Seth Herd comments on [Advanced Intro to AI Alignment] 2. What Values May an AI Learn? — 4 Key Problems

Seth Herd 3 Jan 2026 20:34 UTC
2 points
0
Whoops! You are right that I’m mis-stating the status of the CEV concept and terminology. I hadn’t seen full-blown defenses. I thought that because EY doesn’t defend it, and I share his views, others would largely agree. I was wrong, and I stand corrected. And it seems fine if not ideal to use that term as a common shorthand for a class of alignment targets.
What I was talking about was this quote, from the other CEV wikitag. Apparently, there are two. The one I’d found on a quick search and linked above was not the one I’d previously read and was trying to cite. The one I’d read matched my memory of EY’s later writings on the topic.

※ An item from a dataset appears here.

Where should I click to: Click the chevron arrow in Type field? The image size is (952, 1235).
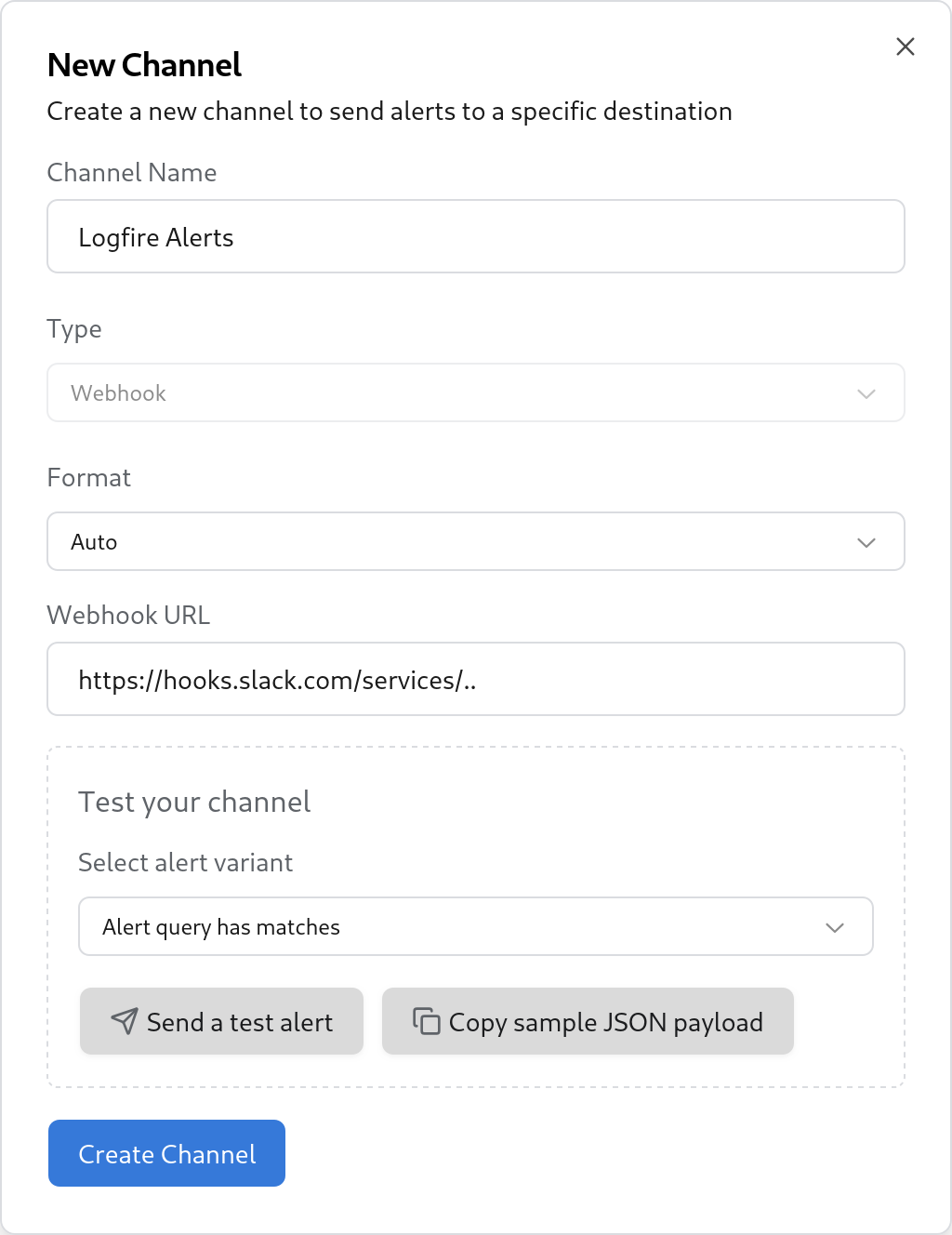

From that LW wikitag article, called coherent extrapolated volition (without the alignment target extension in the name):
Yudkowsky considered CEV obsolete almost immediately after its publication in 2004. He states that there’s a “principled distinction between discussing CEV as an initial dynamic of Friendliness, and discussing CEV as a Nice Place to Live” and his essay was essentially conflating the two definitions.
But this tag doesn’t provide a source, and I don’t remember where I read it, nor exactly what he’d said. So “disavowed” is probably the wrong term.
CEV is defended at length in the longer of the two wikitags that share that name, Coherent extrapolated volition (alignment target), and probably in other places I haven’t happened across. I don’t think that defense really addresses the fundamental flaw, that you’d get different answers if you extrapolated in different directions, and “idealized” the humans in different ways.
But I don’t think that’s really worth discussing at this point in the alignment challenge. If I thought developers would try for value alignment, I’d think this was worth ironing out.
So for now it is probably a perfectly good way to gesture at the general idea of letting an AGI figure out what we collectively want or would like. I just don’t like the terminology, and I think it’s accurate to say that Yudkowsky doesn’t either. But that’s probably a nitpick. Few people are claiming it’s all worked out, anyway.
I prefer just “human values” which is more intuitive as a direction and more obvious that there’s a lot left to solve. That also points intuitively to why a lot of us think it would be safer to shoot for corrigibility or instruction-following or task AGI instead of full value alignment as a first target.

Anyway, sorry, I stand corrected.